- WORK TO COMPLETE: Each line from the one holding "Task: Open account options three-dot menu" to the last line below must be written out exactly, with no other output.

[Recorded data]
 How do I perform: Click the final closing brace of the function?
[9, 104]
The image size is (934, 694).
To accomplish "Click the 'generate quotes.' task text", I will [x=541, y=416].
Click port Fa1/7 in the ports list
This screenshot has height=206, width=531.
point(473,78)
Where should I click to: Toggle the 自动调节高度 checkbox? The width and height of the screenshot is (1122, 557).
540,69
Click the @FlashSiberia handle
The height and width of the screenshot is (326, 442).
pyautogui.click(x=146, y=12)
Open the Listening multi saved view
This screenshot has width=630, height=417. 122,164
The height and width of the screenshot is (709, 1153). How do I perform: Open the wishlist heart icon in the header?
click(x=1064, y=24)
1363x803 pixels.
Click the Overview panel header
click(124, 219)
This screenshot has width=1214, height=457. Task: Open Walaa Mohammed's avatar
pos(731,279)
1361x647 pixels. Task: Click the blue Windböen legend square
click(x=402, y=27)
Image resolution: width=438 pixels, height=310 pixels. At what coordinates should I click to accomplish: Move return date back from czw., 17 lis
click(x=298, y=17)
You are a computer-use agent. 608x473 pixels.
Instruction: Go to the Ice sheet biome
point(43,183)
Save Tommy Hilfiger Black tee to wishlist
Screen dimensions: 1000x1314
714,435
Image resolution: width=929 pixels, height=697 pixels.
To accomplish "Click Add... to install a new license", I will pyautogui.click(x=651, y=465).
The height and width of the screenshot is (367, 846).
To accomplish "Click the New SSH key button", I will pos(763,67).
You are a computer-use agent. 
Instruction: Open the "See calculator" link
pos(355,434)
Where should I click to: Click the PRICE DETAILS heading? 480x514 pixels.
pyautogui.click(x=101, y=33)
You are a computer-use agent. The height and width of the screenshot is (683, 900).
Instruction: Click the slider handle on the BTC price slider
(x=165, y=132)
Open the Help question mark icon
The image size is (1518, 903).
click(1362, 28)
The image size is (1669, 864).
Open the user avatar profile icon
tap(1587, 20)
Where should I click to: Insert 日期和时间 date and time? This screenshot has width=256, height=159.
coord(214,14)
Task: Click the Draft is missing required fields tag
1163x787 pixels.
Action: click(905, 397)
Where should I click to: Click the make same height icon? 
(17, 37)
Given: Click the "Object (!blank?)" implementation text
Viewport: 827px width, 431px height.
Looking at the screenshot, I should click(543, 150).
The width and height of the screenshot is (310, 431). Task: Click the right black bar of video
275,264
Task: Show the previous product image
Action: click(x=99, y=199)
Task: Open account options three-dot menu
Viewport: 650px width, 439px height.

- ANSWER TO THE EXERCISE:
Task: Open account options three-dot menu
Viewport: 650px width, 439px height.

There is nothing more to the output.